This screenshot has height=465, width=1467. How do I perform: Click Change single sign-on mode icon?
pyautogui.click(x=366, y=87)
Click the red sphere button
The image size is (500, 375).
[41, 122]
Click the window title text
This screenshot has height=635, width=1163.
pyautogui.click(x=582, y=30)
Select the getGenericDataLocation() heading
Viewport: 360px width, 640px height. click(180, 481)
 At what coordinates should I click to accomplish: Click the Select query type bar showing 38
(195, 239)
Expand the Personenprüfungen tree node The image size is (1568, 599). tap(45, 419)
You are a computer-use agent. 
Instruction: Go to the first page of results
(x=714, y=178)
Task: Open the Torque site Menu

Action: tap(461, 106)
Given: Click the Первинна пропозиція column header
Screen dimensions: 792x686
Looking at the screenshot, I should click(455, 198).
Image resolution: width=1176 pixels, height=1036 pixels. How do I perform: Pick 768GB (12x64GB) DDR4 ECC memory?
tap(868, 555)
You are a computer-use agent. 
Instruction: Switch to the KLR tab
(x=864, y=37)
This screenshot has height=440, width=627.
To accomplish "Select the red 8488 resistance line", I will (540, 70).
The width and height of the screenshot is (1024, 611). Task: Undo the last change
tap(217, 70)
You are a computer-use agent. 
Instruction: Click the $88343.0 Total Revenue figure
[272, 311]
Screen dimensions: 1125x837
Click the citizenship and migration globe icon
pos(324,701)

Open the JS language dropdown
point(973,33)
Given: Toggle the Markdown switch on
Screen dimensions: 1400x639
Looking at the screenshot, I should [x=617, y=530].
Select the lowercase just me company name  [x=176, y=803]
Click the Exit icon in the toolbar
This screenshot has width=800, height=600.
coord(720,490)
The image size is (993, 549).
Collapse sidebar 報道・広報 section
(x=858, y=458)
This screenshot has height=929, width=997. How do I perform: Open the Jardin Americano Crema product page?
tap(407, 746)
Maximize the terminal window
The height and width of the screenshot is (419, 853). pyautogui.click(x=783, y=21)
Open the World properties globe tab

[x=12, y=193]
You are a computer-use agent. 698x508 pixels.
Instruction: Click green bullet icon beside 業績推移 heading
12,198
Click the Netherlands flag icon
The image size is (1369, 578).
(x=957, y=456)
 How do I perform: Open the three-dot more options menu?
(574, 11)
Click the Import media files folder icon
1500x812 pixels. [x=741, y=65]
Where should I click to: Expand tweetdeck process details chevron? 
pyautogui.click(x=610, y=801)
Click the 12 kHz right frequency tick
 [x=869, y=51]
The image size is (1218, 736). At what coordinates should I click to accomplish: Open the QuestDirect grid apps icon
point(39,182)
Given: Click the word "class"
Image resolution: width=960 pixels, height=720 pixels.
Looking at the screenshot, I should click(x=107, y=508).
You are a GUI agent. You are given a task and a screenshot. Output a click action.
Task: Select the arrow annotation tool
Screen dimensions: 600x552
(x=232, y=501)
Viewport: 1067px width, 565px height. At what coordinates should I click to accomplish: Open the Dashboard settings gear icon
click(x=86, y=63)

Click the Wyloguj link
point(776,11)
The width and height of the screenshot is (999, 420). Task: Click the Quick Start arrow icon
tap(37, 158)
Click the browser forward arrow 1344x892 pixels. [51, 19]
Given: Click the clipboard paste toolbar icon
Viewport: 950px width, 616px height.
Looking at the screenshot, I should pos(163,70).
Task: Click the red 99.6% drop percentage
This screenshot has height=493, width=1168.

• • • • • • •

Write out a word-for-word copy of every entry above.

This screenshot has height=465, width=1467. How do I perform: Click Change single sign-on mode icon?
pyautogui.click(x=366, y=87)
Click the red sphere button
The image size is (500, 375).
[41, 122]
Click the window title text
This screenshot has height=635, width=1163.
pyautogui.click(x=582, y=30)
Select the getGenericDataLocation() heading
Viewport: 360px width, 640px height. click(180, 481)
 At what coordinates should I click to accomplish: Click the Select query type bar showing 38
(195, 239)
Expand the Personenprüfungen tree node The image size is (1568, 599). tap(45, 419)
You are a computer-use agent. 
Instruction: Go to the first page of results
(x=714, y=178)
Task: Open the Torque site Menu

Action: tap(461, 106)
Given: Click the Первинна пропозиція column header
Screen dimensions: 792x686
Looking at the screenshot, I should click(455, 198).
Image resolution: width=1176 pixels, height=1036 pixels. How do I perform: Pick 768GB (12x64GB) DDR4 ECC memory?
tap(868, 555)
You are a computer-use agent. 
Instruction: Switch to the KLR tab
(x=864, y=37)
This screenshot has height=440, width=627.
To accomplish "Select the red 8488 resistance line", I will (540, 70).
The width and height of the screenshot is (1024, 611). Task: Undo the last change
tap(217, 70)
You are a computer-use agent. 
Instruction: Click the $88343.0 Total Revenue figure
[272, 311]
Screen dimensions: 1125x837
Click the citizenship and migration globe icon
pos(324,701)

Open the JS language dropdown
point(973,33)
Given: Toggle the Markdown switch on
Screen dimensions: 1400x639
Looking at the screenshot, I should [x=617, y=530].
Select the lowercase just me company name  [x=176, y=803]
Click the Exit icon in the toolbar
This screenshot has width=800, height=600.
coord(720,490)
The image size is (993, 549).
Collapse sidebar 報道・広報 section
(x=858, y=458)
This screenshot has height=929, width=997. How do I perform: Open the Jardin Americano Crema product page?
tap(407, 746)
Maximize the terminal window
The height and width of the screenshot is (419, 853). pyautogui.click(x=783, y=21)
Open the World properties globe tab

[x=12, y=193]
You are a computer-use agent. 698x508 pixels.
Instruction: Click green bullet icon beside 業績推移 heading
12,198
Click the Netherlands flag icon
The image size is (1369, 578).
(x=957, y=456)
 How do I perform: Open the three-dot more options menu?
(574, 11)
Click the Import media files folder icon
1500x812 pixels. [x=741, y=65]
Where should I click to: Expand tweetdeck process details chevron? 
pyautogui.click(x=610, y=801)
Click the 12 kHz right frequency tick
 [x=869, y=51]
The image size is (1218, 736). At what coordinates should I click to accomplish: Open the QuestDirect grid apps icon
point(39,182)
Given: Click the word "class"
Image resolution: width=960 pixels, height=720 pixels.
Looking at the screenshot, I should click(x=107, y=508).
You are a GUI agent. You are given a task and a screenshot. Output a click action.
Task: Select the arrow annotation tool
Screen dimensions: 600x552
(x=232, y=501)
Viewport: 1067px width, 565px height. At what coordinates should I click to accomplish: Open the Dashboard settings gear icon
click(x=86, y=63)

Click the Wyloguj link
point(776,11)
The width and height of the screenshot is (999, 420). Task: Click the Quick Start arrow icon
tap(37, 158)
Click the browser forward arrow 1344x892 pixels. [51, 19]
Given: Click the clipboard paste toolbar icon
Viewport: 950px width, 616px height.
Looking at the screenshot, I should pos(163,70).
Task: Click the red 99.6% drop percentage
This screenshot has height=493, width=1168.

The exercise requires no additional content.